For some reason, when I use the Linux VM to visualize the symbol tables, the addresses are always 0000000000000000. I’m not sure why this is the case, but I’ll try to figure it out. I’ll update this section once I figure it out.

From the output, we can infer:

• Global Symbols:
  • foo: A global function of size 20 bytes, defined in section .text.foo (index 7).
  • Global: A global object named Global of size 4 bytes since it’s an i32 (index 8).
• Local Symbols:
  • Several local symbols (e.g., $x.0, $d.1, $d.2, $d.3) without specific types, which are typically used for internal purposes by the compiler.
• File Symbol:
  • foo.a147f3978a9294fa-cgu.0: Represents the object file itself.
• Section Symbol:
  • .text.foo: Represents a text section specifically for the foo function.

However, readelf is not available on macOS, so we have to use the nm command to list the symbols in the object file. The nm command is a simpler utility that displays just the symbol table of an object file.

$ nm foo.o
0000000000000010 D _Global
0000000000000000 T _foo
0000000000000000 t ltmp0
0000000000000010 d ltmp1
0000000000000018 s ltmp2

The output of nm is in the following format:

• D - Global Data section symbol
• T - Global Text symbol
• d - Local symbol in the data section
• s - Unitialized Local symbol for small objects

If you haven’t noticed, lowercase denotes local symbols, and uppercase denotes global symbols. The ltmp symbols are temporary symbols generated by the compiler during compilation.

Let’s take a look at the symbol table for bar.o as well:

$ nm bar.o
                 U _Global
0000000000000000 T _bar
0000000000000000 t ltmp0
0000000000000018 N ltmp1

wherein U denotes an Undefined symbol. Remember, the Undefined pseudo section I was mentioning, that’s where the Global symbol exists. This is because there’s an undefined symbol reference to the Global variable, which will be resolved only during the linking phase.

> [Supplied data]
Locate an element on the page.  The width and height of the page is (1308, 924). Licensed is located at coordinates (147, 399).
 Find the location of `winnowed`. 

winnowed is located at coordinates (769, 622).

> [What you will do]
1. Answer these from the excerpt on symbol tables:
(a) What size is the global function foo?
(b) Which command is used to list symbols because readelf is not available on macOS?
(c) What does the letter U denote in the nm output?
2. Reproduce the excerpt on symbol tables from "However, readelf is" up to and including "an object file.".
The lines above are separate material and have no connection to the excerpt on symbol tables.

> [Solutions]
1.
(a) 20 bytes
(b) nm
(c) An Undefined symbol

2.
However, readelf is not available on macOS, so we have to use the nm command to list the symbols in the object file. The nm command is a simpler utility that displays just the symbol table of an object file.